The Living room, just beyond the Sunroom doors, has always been a place for gathering and enjoying art and music. The room features a Steinway “Duo-art Pianola” player piano and originally also had an Estey “Solo Automatic Pipe Organ”. It could be operated manually by sitting at the console, or automatically with the use of music rolls made of paper with small holes punched out to reproduce notes. In 1967 Ruth Rawlings Mott decided to donate the organ console to the Sloan Museum and had a cabinet built in its place to display her collection of china.

Painting: Approaching Storm (Homeward Bound), 1890,
by Winslow Homer
(American, 1836-1910)

Displayed in the window directly behind the piano is a statue of a woman standing on a turtle signed "Edgardo Simone – New York – 1929”.
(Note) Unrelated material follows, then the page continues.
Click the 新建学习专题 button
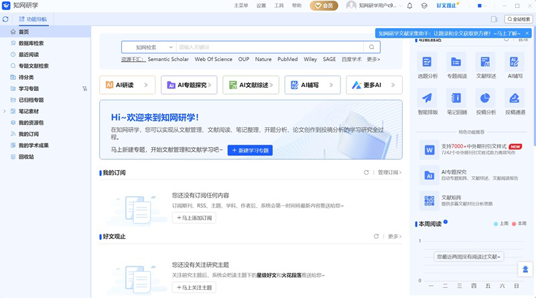 250,151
On the piano is an important 18th century Sheffield silver tray once owned by Colonel Charles Stewart,  fourth great-grandfather to Charles Stewart Mott. Colonel Stewart of Donegal County, Ireland was born in 1729, came to America in 1750 and eventually became friends with George Washington. The tray bears the coat of arms, crest, supporters and motto of the Stewart family. The coat of arms is at the center with the crest above depicting a pelican with wings out and feeding her young. The supporters flank the arms and depict a savage with a laurel wreath about his head and holding a club over his right shoulder on the left and a lion to the right. The motto “VIRESCIT VULNERE VIRTUS” translates “Virtue Flourishes from a Wound”.